* Work to do *
1 > Decide whether each statement below agrees with the GHC STG post. Give yes or no for each, with the deciding words of the post quoted exactly.
(a) The unarise pass is implemented in STG because it would not type check in Core.
(b) The author considers serializer speed a serious concern for experimental use.
(c) STG's RuntimeRep type system can describe the shape of the heap.
2 > Condense the paragraph of the GHC STG post that begins "Ideally there would be a binary import/export facility" into a bulleted list that keeps its main facts.
3 > Extend the GHC STG post by writing the passage that would come next, starting after its final sentence.

— BEGIN Selected extract —

I chose STG because I am interested in the analysis of the operational
semantics of Haskell programs. I see STG IR as an entry/exit point for the
GHC pipeline. The actual IR data type does not matter because most
researchers or developers will have their own needs regarding the IR
conventions. I.e. I'd like to write analyses in Souffle/Datalog but both
GHC Core and GHC STG are insufficient for direct datalog translation,
because not every expression has a name, neither a unique one. But this is
totally fine. It is impossible to design the perfect IR, instead everyone
should do the customised conversion for their project.

IMO STG is implicitly typed, its type system is the TYPE's RuntimeRep kind
parameter that describes the value’s runtime representation. And this is
exactly what I'm interested in, because the Core type system is not
expressive enough for the optimizations that I'd like to implement. In fact
GHC has the unarise pass that flattens unboxed tuples, and it is
implemented in STG because it would not type check in Core. Also there are
Cmm and LLVM transformations that are semantically valid but not typeable
in GHC Core.
Ideally it would be great to have a single IR that could express both Core
and Cmm properties in a typed way, but it would require a much stronger
(probably dependent) type system. I find this idea a promising research
direction.

Indeed the whole GHC-WPC could support Core also, it would just be an
additional export operation at the same place in the GHC and Cabal source
code where STG gets exported. The same would be true for the Cmm IR.

>    - Moreover, we **already** have a fast serialiser and deserialiser for
>    Core – the stuff we use for interface files.  So maybe you could re-use
>    that … no need for pretty-print and parse.
>
> Ideally there would be a binary import/export facility and pretty printer
for every IR layer. The speed might matter for the main use cases but for
the experimental cases it is not an issue at all. Serializers would allow
us to use GHC internal components with finer granularity and from arbitrary
programming languages. Having a binary IR (de)serializer without a
specification or without stability guarantees is still much better than
having nothing.

>    - You say “That would mean a significant conceptual shift in the GHC
>    compiler pipeline, because heavy optimizations would be introduced at the
>    low level IRs beside GHC Core.”  Fair enough, but what I’m missing is the
>    *rationale* for doing heavy opts on STG rather than Core.
>
>  The Core type system is not expressive enough to reason about memory
layout. Of course STG's RuntimeRep type system cannot describe the shape of
the heap either, but at least it can be used as a starting point in an
experiment.
Haskell and pure functional programming formed my views on how to automate
programming tasks, and how to utilise the type system for specific domains.
Haskell as a pure FP also shaped how I see compilers. The traditional view
is that at the top of the compilation pipeline there is the high level
language with a rich and rigorous type system, and during the compilation
process (lowering) every lower level IR has a weaker type system that
encodes slightly less semantic information. And at the level of assembly
language or machine code there is nothing left from the original types and
semantic information. So instead of this traditional approach I can imagine
a pipeline that preserves high level semantic information during the
lowering process. But for this the low-level IRs would require increasingly
more expressive type systems. I'd like to explore this idea further and GHC
would be a good platform for such an experiment. I also believe that this
direction is the future of compilers and programming languages.

— END Selected extract —
— BEGIN Recorded data —

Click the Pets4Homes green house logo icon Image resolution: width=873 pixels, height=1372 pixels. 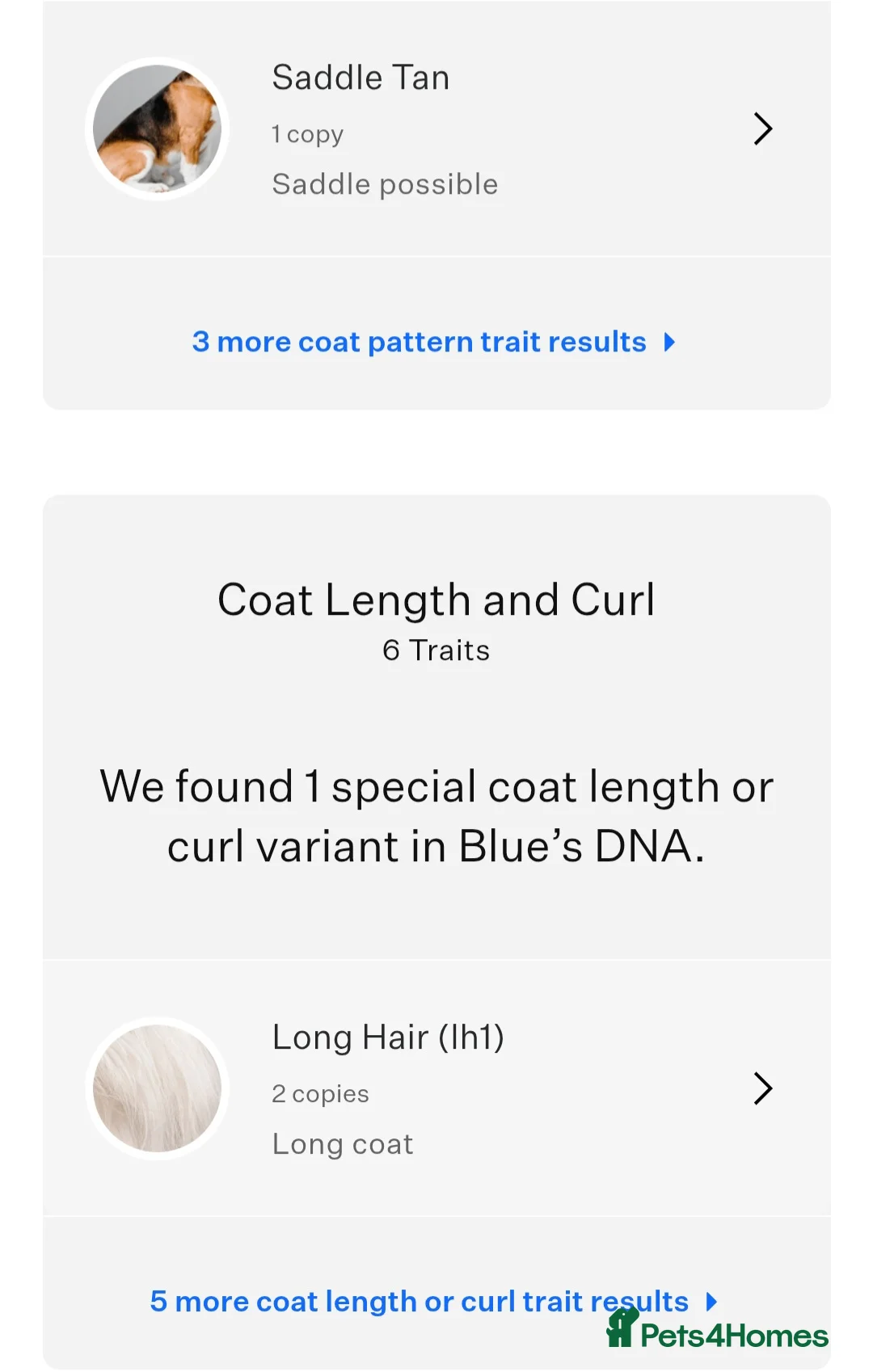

— END Recorded data —
— BEGIN Recorded data —

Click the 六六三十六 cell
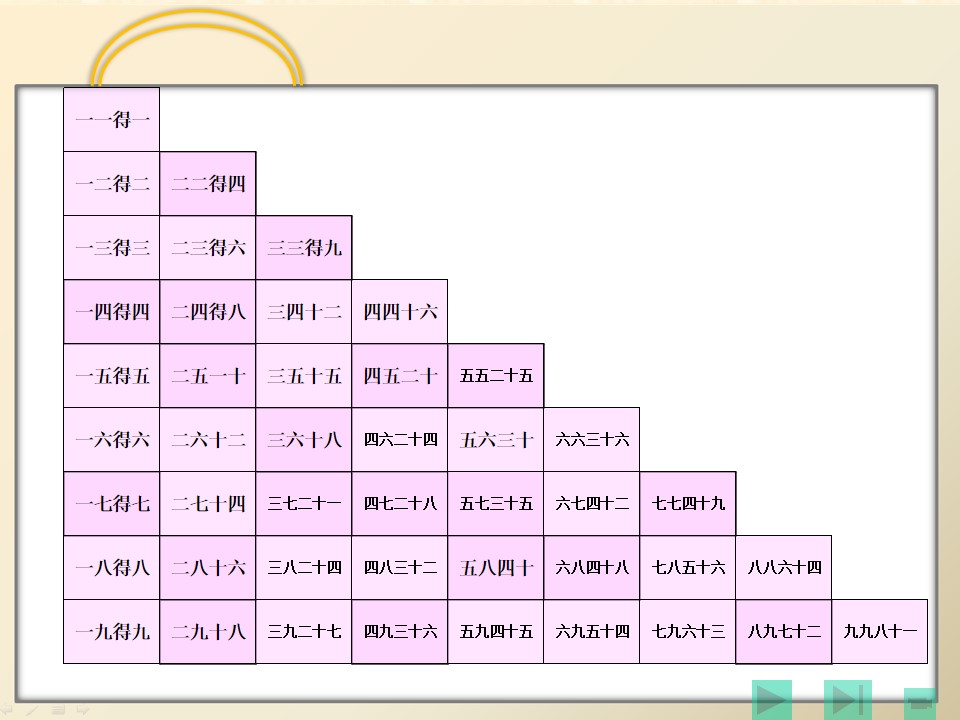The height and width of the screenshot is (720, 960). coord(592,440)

— END Recorded data —

* Expected responses *
1 >
(a) Yes: "it is implemented in STG because it would not type check in Core"
(b) No: "for the experimental cases it is not an issue at all"
(c) No: "Of course STG's RuntimeRep type system cannot describe the shape of the heap either"

2 >
- Ideally, every IR layer would have a binary import/export facility and a pretty printer.
- Speed might matter for the main use cases, but not for experimental ones.
- Serializers would let GHC internal components be used with finer granularity and from any programming language.
- A binary IR (de)serializer without a specification or stability guarantees is still much better than nothing.

3 >
>
>    - Apart from (a) dead code, and (b) GRIN, do you have ideas in mind
>    for what we could do with WPC?
>
> I have lots of ideas regarding the usage of the whole program IR.

   - GHC-WPC's exported STG IR could be useful for any backend or codegen
   project.
   The existing cross compilation projects like Asterius and GHCJS could
   use the External-STG as input IR. The benefit of this approach is that the
   alternative Haskell compiler backends do not need to be supported by Cabal
   directly instead they would entirely rely on the External STG IR and the
   exported linker metadata file.

   - External STG could allow using GHC as frontend and backend, with
   additional support of custom IR transformations.
   E.g. maybe the Gibbon <http://iu-parfunc.github.io/gibbon/> language
   project could compile real-world Haskell programs via Ext-STG. Or maybe
   Purescript or Idris would add GHC with RTS as a new target. STG's weaker
   type system is actually beneficial for programming languages that differ
   from Haskell in evaluation model or type system.
   Maybe I'll add external Core or external Cmm support also.

   - The Intel Haskell Research Compiler optimizer part is called
   Functional Language Research Compiler (FLRC
   <https://github.com/IntelLabs/flrc#the-functional-language-research-compiler->)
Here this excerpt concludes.